In contrast, Levine et al. found that the MAP was insignificantly different between before midodrine and following midodrine administration.19 The reason for this discrepancy is that their study included ICU patients for a variety of reasons while our investigation concentrated on patients who were admitted to ICU due to septic shock. Moreover, Poveromo et al. showed that the MAP of the midodrine and control groups was not significantly different when IV vasopressors were discontinued.17
According to our results, there was no statistically significant difference between the two categories. With respect to the duration of hospital stays, hospital mortality, and the duration of ICU stays.

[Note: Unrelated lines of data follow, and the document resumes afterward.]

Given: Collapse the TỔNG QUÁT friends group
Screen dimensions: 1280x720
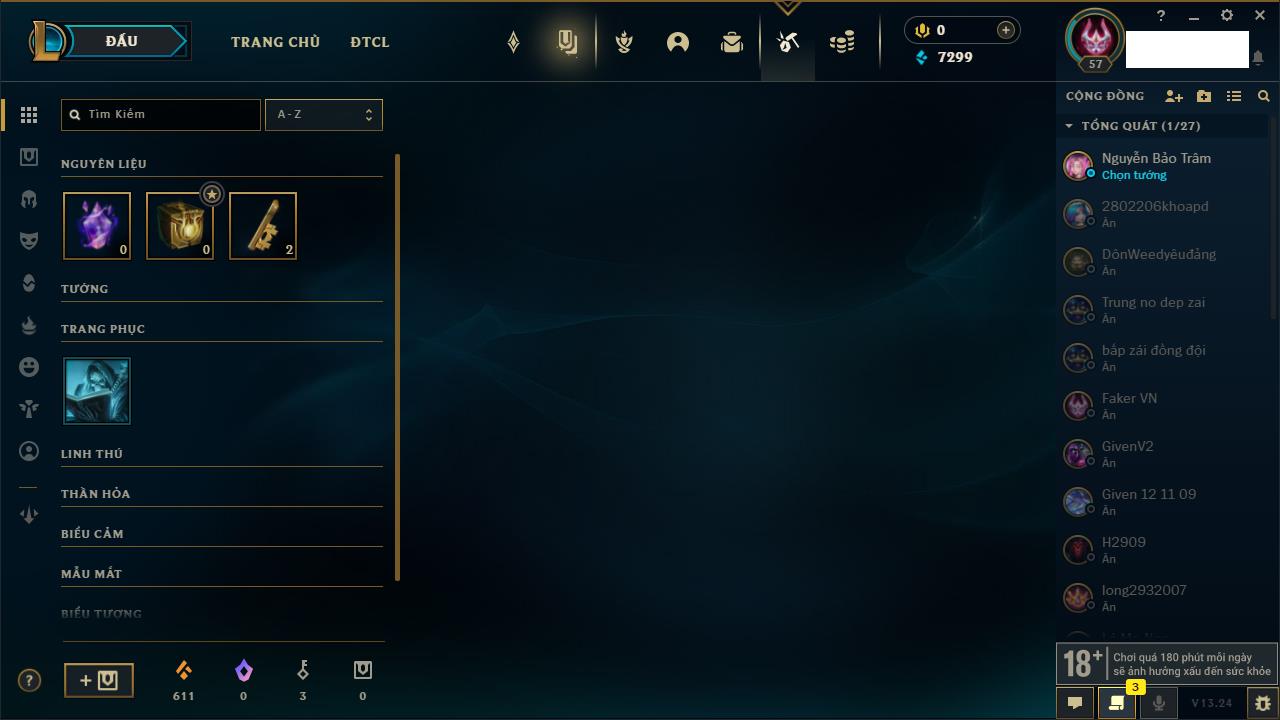Looking at the screenshot, I should pos(1068,126).
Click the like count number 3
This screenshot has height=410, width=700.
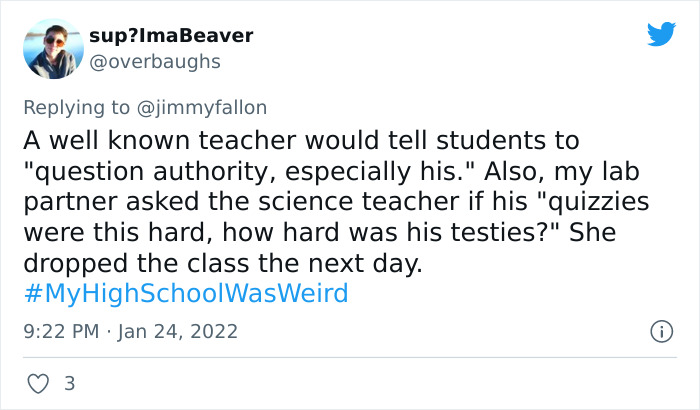(x=69, y=383)
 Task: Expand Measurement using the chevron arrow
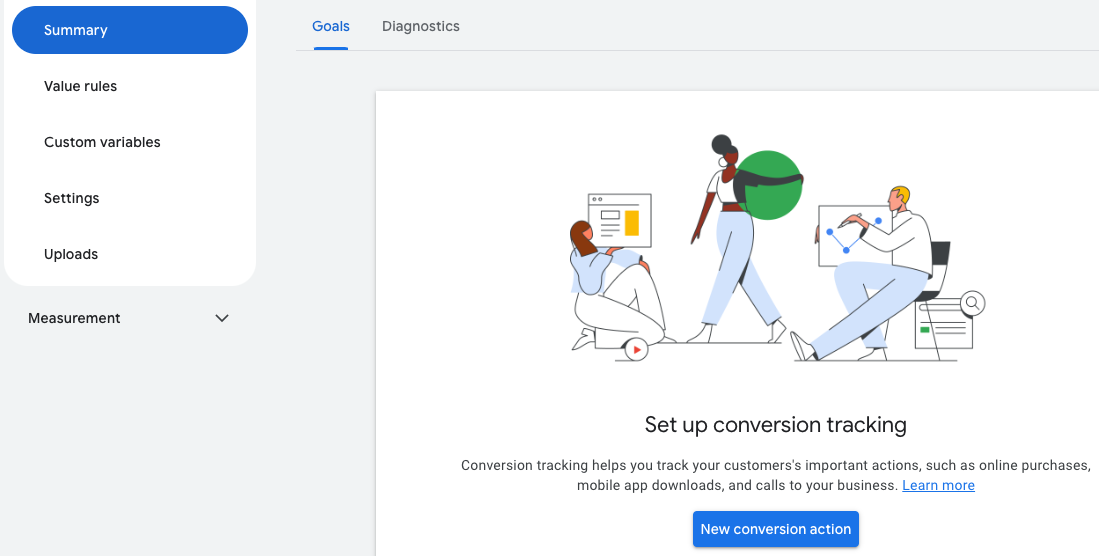222,318
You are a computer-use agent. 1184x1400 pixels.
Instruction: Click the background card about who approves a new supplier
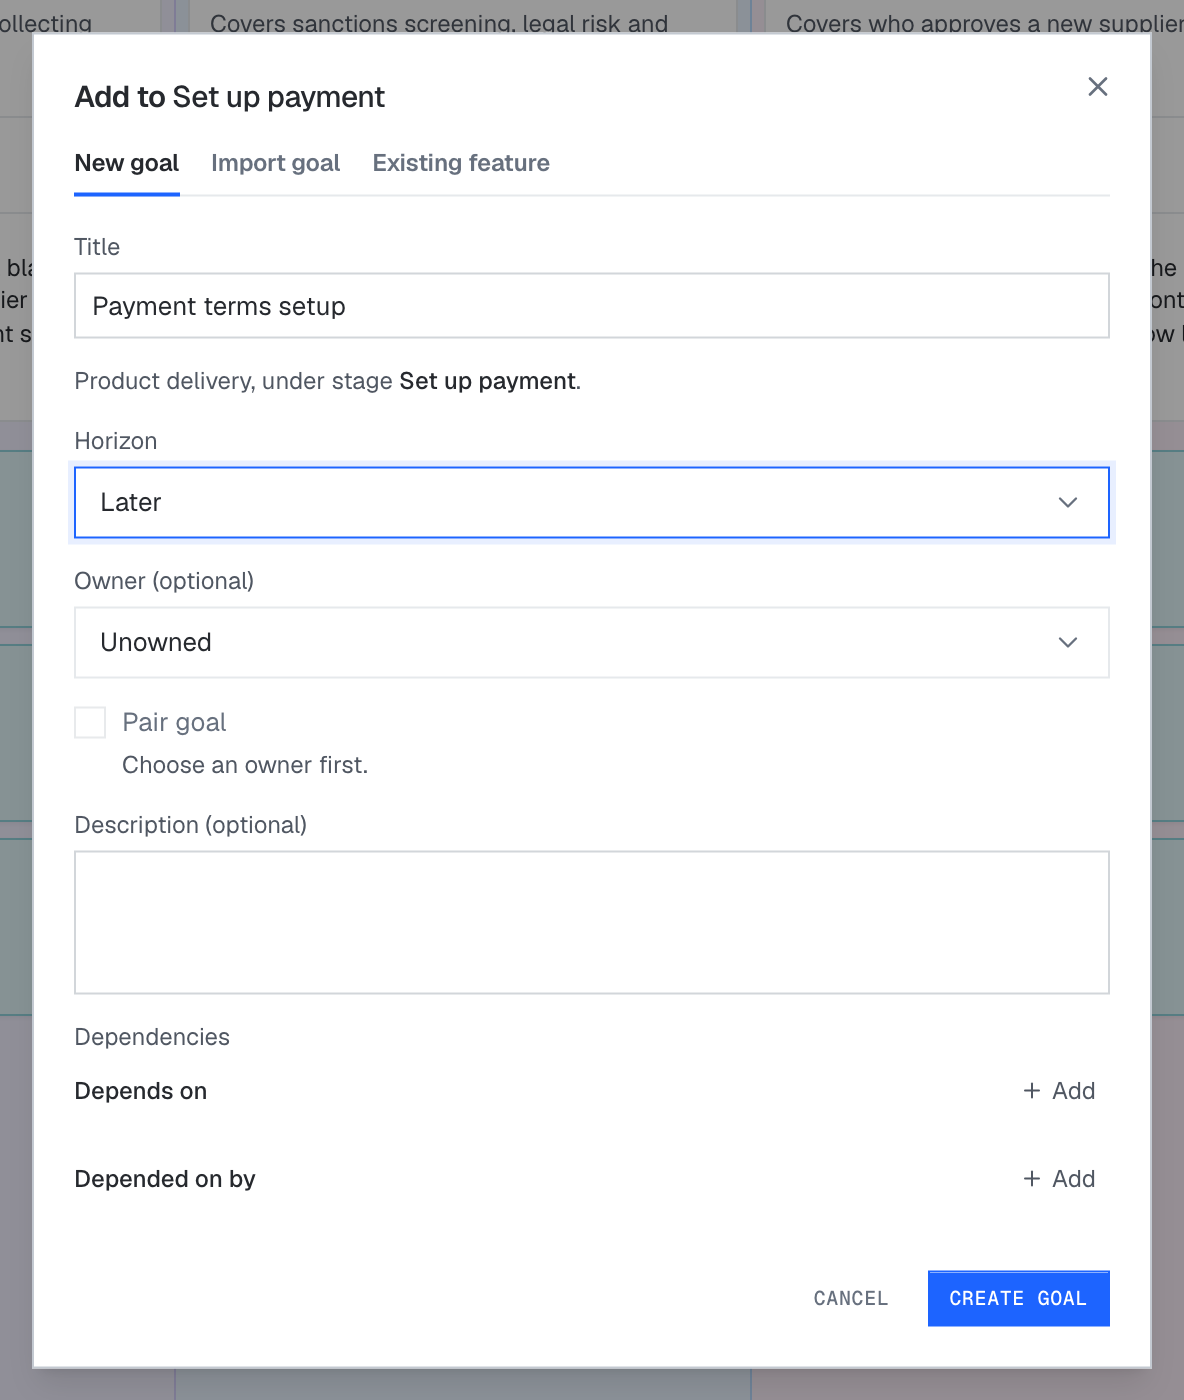(x=975, y=16)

These results were consistent with Santer et al., who found that in patients with persistent hypotension in the ICU, there was negligible distinction in the duration of hospital stay, ICU stay, or time in the midodrine and placebo groups.8 furthermore, Ellena et al. found that patients in the midodrine group were notably shorter in ICU stays and hospital LOS compared to the vasopressor-only group.14 This difference may be due to different doses of midodrine. Also, Poveromo et al. demonstrated that the midodrine group had a significantly lengthier hospital LOS than the control group, and that the midodrine group had a lower hospital mortality rate.17 This difference may be due to their study, which included patients admitted to ICU due to several causes and different vasopressors used.

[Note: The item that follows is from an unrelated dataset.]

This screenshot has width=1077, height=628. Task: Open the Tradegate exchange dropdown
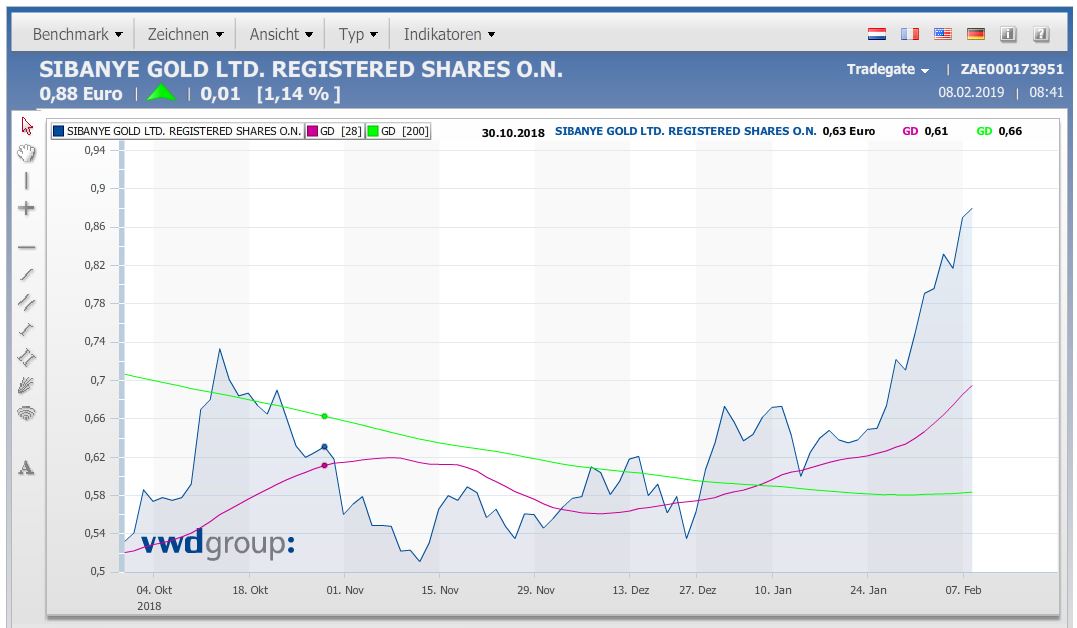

In the current study, the number of IV vasopressors used insignificantly differed between groups. The duration of IV norepinephrine was markedly reduced in Group M than in Group C. This is supported by Saad et al., in septic shock patients, who reported that the midodrine group experienced a significantly shortened duration of IV norepinephrine than the control group.20 Moreover, Poveromo et al. found that compared to the previous study, which lasted three days, the extent of IV vasopressor use before midodrine initiation was reduced to 1.6 days in their study.17 On the other hand, Santer et al. revealed that between the midodrine and placebo groups, there was no discernible difference in the latency to vasopressor discontinuation.8 This difference can be attributed to different midodrine doses used (20 mg); our study was conducted on septic shock patients admitted to the ICU, but their study included persistent hypotension patients admitted to the ICU. Also, Ellena et al. revealed that the duration of vasopressor therapy in the midodrine group was slightly differ compared to vasopressor-only group.14
 

5. LIMITATIONS

 

Our trial had some limitations; the research was conducted at a single centre with a small sample size; the patients were not monitored following their discharge from the ICU, and a fixed midodrine drug dosage regimen was chosen.

 

6. CONCLUSIONS

 

Midodrine effectively increases blood pressure and reduces IV norepinephrine duration while ICU stays, hospital stays, and hospital mortality were comparable in both groups in septic shock patients.

7. Data availability
The numerical data generated during this research is available with the authors.

8. Conflict of interest
All authors declare that there was no conflict of interest.

9. Funding
The study utilized the hospital resources only, and no external or industry funding was involved.

10. Authors’ contribution
MAM: Conceptualization

HAMO: Data collection

KAEH: Data analysis

All authors approved this manuscript for submission.